時事ドットコム:新築住宅に太陽光パネル メーカー義務化、条例改正へ―東京都
東京都は、住宅メーカーなどを対象に、新築物件の屋根に太陽光パネルの設置を義務付ける新制度を創設する。全ての住宅への一律設置を課すのではなく、事業者単位で目標を設定して達成を求める方針。住宅分野の脱炭素化が目的で、都の検討会で制度の導入時期など詳細を詰め、今秋以降に関係条例の改正を目指す。
設置を想定しているのは、延べ床面積が2000平方メートル未満の中小規模の住宅やビル。これまでは主に大規模建築物を対象に環境配慮を求めてきたが、着工棟数の大半を占める中小物件の対策を後押しする。総延べ床面積で年間2万平方メートル以上を供給するメーカーや不動産デベロッパーなどを義務付けの対象にする。

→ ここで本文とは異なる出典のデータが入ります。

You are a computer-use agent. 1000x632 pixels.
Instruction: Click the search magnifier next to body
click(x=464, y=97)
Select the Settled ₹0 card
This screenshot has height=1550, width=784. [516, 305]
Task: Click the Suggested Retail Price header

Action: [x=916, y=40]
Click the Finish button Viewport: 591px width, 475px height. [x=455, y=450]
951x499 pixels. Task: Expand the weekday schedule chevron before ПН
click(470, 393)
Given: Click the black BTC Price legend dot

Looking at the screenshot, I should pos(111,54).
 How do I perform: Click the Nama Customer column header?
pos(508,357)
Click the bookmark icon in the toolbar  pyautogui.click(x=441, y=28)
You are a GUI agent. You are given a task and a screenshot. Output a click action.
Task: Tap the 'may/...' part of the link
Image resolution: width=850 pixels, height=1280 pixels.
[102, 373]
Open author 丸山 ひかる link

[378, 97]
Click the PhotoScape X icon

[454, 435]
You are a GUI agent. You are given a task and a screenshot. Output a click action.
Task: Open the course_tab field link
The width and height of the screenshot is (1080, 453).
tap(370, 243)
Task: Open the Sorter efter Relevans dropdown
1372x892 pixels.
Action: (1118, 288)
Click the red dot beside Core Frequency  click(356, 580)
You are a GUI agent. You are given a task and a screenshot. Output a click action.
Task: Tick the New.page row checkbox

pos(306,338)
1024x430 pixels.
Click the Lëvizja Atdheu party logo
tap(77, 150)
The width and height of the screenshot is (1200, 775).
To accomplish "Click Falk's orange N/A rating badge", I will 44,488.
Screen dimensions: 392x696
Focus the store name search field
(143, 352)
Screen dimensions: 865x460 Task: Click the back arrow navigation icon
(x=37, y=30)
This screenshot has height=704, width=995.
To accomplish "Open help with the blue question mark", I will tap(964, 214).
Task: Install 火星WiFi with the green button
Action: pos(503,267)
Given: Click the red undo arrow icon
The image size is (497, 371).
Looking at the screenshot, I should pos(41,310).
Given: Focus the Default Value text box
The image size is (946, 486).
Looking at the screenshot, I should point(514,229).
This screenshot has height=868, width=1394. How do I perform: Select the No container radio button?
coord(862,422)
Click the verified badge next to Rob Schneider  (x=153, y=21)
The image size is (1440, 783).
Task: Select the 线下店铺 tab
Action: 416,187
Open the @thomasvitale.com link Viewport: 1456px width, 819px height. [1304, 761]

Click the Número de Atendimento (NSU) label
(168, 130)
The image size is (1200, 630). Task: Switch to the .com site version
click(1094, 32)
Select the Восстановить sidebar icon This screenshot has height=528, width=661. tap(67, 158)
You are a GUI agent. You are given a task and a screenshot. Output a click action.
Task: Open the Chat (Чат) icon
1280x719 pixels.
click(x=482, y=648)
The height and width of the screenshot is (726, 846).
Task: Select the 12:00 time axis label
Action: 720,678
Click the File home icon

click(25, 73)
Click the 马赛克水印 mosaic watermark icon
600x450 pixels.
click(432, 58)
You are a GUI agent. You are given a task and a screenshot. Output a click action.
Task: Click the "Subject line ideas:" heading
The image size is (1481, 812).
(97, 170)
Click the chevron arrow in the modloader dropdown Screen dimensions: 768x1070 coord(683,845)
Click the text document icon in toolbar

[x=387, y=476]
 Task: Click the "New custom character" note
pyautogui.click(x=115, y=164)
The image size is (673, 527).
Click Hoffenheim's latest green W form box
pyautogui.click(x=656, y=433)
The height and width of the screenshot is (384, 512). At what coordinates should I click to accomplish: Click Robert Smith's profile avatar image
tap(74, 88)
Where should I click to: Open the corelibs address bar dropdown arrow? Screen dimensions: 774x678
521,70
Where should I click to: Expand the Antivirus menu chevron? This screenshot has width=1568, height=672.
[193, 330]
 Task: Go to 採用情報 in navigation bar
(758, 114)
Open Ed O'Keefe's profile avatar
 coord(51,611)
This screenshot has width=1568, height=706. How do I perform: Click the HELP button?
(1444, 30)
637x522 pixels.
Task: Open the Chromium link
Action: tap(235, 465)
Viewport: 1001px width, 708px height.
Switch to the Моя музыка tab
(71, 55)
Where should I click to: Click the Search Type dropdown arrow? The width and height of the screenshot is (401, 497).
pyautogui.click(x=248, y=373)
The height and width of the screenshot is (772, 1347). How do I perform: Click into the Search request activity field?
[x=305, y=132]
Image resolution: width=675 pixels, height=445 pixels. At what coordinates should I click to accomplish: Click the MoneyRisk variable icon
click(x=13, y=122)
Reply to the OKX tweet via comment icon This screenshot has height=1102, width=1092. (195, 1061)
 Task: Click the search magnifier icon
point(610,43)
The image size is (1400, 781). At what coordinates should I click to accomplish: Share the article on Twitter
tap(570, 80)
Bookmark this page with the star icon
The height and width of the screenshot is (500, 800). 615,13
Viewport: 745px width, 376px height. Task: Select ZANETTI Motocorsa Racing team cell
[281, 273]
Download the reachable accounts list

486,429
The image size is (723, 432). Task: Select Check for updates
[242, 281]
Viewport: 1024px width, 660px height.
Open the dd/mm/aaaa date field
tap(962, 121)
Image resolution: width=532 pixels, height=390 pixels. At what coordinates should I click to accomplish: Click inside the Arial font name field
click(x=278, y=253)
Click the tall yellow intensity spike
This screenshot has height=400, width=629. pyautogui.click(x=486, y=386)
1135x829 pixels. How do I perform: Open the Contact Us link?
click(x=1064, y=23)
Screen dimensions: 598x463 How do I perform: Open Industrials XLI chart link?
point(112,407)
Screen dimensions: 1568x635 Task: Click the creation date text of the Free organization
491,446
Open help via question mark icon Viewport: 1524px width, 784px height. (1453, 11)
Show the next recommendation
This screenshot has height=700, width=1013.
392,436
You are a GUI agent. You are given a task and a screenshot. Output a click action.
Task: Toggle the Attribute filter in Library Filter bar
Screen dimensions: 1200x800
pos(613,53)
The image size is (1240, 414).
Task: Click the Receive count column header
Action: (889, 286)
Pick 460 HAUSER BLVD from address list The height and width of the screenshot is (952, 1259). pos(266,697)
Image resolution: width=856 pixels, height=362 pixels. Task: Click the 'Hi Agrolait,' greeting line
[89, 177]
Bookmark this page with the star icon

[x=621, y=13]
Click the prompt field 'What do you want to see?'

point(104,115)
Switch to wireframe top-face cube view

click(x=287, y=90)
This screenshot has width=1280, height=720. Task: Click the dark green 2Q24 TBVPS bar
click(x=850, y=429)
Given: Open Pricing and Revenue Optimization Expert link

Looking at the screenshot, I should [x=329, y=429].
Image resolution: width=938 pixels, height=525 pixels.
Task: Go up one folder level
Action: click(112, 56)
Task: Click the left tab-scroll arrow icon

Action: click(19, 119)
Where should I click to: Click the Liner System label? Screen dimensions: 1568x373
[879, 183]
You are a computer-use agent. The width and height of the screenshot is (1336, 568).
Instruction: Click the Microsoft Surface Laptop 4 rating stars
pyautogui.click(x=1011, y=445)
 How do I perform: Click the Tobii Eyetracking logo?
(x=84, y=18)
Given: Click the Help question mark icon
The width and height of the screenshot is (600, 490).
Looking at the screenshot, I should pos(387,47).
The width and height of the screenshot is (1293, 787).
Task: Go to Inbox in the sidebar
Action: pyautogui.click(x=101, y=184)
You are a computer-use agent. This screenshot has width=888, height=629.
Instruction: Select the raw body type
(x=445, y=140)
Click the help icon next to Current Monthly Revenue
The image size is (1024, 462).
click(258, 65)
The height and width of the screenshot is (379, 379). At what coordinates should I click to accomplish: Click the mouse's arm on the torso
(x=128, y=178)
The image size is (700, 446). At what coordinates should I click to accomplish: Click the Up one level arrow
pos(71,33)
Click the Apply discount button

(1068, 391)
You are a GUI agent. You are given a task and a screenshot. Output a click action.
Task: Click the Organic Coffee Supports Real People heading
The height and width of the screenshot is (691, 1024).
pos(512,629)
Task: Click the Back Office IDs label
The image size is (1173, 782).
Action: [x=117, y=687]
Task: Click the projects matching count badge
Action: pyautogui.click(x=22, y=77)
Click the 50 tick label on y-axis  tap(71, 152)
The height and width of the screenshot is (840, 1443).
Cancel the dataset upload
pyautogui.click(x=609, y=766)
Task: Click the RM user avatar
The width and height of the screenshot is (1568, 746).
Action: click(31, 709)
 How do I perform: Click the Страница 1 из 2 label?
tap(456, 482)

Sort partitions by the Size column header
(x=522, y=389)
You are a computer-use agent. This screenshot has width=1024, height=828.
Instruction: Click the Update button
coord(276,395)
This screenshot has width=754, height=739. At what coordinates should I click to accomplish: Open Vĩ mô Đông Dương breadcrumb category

まずこの条例については、現在まだ検討段階であり、決定はしていないということです。早くても今年の秋頃に改正になるかもしれない、という話です。そしてもうひとつポイントとなるのは、対象となるのが「総延べ床面積で年間2万平方メートル以上を供給するメーカーや不動産デベロッパーなど」であり、そして「延べ床面積が2000平方メートル未満の中小規模の住宅やビル」だという事です。対象となる住宅メーカーの数でいうとおよそ50社程度になり、決して全ての新築住宅に適用される、という事ではありません。その上でこの条例改正には、少し疑問を覚えます。
確かに脱炭素は重要な目標ですが、上にも書いた通り太陽光発電は決して万能では無い、ということが特に近年分かってきています。その中でも特に今後大きな問題となってくるだろうというポイントとして、使わなくなった太陽光パネルの処分が挙げられます。今までにも何度か書いていますが、太陽光パネルの処分は、実はかなり費用がかかるのです。
太陽光パネルは、現代の技術では処分できません。太陽光パネルには、カドミウム、鉛、ヒ素、ポリシリコンといった⁰様々な猛毒性の物質が使われています。また、製造段階においても有害物質がでるらしく、⁰最終処分が困難であり、再利用することもできないため、⁰産業廃棄物となります。 pic.twitter.com/6bK6NdVBqB
— 松村尚和(Hisakazu Matsumura) (@matsuhis1) May 6, 2022
もちろん太陽光発電が全く役に立たない、という事は決してありません。例えば駐車場の屋上などのスペースを利用すれば、十分有効な発電量を賄うことが出来るでしょう。また夜間や雨天時には、通常の電気を利用するなどして、併用していけばいいだけの話です。台風などでパネルが飛散する危険性もありますが、それも対策をした上でしっかりと設置すればいいだけの話です。
太陽光発電の問題は結局のところ「どのようにして使うか」という所が見落とされてしまって、なんでもかんでも「太陽光発電を使えば大丈夫」となってしまっている所にあります。それでは結局「原子力発電があれば絶対大丈夫」と言っていた時となんら変わりありません。それぞれのメリットとデメリットを見極めて、適材適所で使い分けていくのが一番いい方法です。そうした議論抜きにして、とにかく新築住宅に太陽光パネルを設置するだけでは、逆に大きなリスクをもたらす結果になるかもしれません。
いずれにしても条例が改正されるのは、早くても今年秋なので、今後どうなるか推移を見守っていきたいと思います。